SHORT TASK 1: Convert the part of the records that opens with the line containing "Click the top-right" and closes with the line containing "[x=16, y=17]" into a Markdown table with the columns Row and Record line. Leave out blank lines.

PAGE TEXT:
# Carrier A/c Protective Cover



## shaela21 (Aug 16, 2005)

I am just wondering how many people have a vinyl cover for their A/C to protect it from dirt and rain and whatever. I called the place where I bought the trailer from, and they do not carry covers for it, but they do for other?????? Whatever. Anyway, I asked a couple of places and they told me it was a good idea to keep the fins and the condenser clean, thereby keeping the A/C working more efficiently. So I ordered one. But I am wondering if it is more of a hassle then it is worth? Any thoughts on this? Thanks.


----------



## mswalt (Sep 14, 2004)

> But I am wondering if it is more of a hassle then it is worth?


shaela21,

I was wondering the same thing. Read about the A/C on a couple of threads here and the trouble the bent fins cause. Curious to find out how you fare with your question.

Mark


----------



## Ghosty (Jan 17, 2005)

Yes bent fins are a problem -- and the cover will help during hail storms.. the only reason i don't use one is becuase of the hassle of having to climb up there each time before and after you use it to put the cover on and take it off... mny theory is of course that I will eventually damage the roof which will be 100X worse then any benefit I get from keeping a few fins from getting dirty...


----------



## Katrina (Dec 16, 2004)

Just seems like too much trouble to me.
I bought a comb for straightening any fins that may be found bent during bi-annual inspections. The comb was around 3 bucks at harbor freight. I'm way too lazy for two trips up onto the roof every time we go out.


----------



## huntr70 (Jul 8, 2005)

How about for winter storage???

I would think that it would be beneficial for storing for a longer period of time.

Steve


----------



## HootBob (Apr 26, 2004)

I covered mine last year.
And will again next winter.
Its not that bad to put it on and take off.

Don


----------



## shaela21 (Aug 16, 2005)

Thanks for the replies. I am going to get one mostly to keep dirt and leaves and whatever else from the wind from blowing it, as well as wind blown snow from entering the casing. This is mostly for winter storage as when we are camping on a regular basis during the nice weather, it will remain off.


----------

SHORT TASK 2: In the A/C cover thread, roughly how much did the comb for straightening bent fins cost?

PROVIDED RECORDS:

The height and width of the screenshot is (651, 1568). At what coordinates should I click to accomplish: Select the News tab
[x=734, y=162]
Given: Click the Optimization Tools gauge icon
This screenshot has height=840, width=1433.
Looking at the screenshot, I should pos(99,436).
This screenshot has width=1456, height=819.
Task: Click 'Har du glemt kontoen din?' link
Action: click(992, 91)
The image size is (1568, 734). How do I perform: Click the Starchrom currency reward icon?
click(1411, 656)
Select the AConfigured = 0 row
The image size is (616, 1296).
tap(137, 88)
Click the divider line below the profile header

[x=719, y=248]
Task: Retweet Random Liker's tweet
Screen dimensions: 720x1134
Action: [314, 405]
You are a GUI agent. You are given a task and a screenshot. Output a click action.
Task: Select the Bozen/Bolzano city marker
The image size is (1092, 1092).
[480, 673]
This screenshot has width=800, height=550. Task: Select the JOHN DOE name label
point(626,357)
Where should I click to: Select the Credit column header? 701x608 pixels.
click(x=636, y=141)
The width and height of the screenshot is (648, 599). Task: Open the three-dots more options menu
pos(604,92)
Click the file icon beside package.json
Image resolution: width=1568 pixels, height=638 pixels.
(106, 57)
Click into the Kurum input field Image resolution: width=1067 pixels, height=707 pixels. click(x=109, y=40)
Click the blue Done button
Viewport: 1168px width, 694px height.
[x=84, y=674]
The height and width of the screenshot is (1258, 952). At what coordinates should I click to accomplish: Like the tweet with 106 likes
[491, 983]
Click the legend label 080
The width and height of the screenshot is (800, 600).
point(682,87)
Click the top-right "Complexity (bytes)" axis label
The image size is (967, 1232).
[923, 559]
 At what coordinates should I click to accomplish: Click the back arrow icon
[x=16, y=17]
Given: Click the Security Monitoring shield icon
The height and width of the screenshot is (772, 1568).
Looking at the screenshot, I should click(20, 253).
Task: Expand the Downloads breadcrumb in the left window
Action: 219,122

PROBLEM SOLUTION 1:
| Row | Record line |
|---|---|
| 1 | Click the top-right "Complexity (bytes)" axis label |
| 2 | The image size is (967, 1232). |
| 3 | [923, 559] |
| 4 |  At what coordinates should I click to accomplish: Click the back arrow icon |
| 5 | [x=16, y=17] |

PROBLEM SOLUTION 2: Around 3 bucks.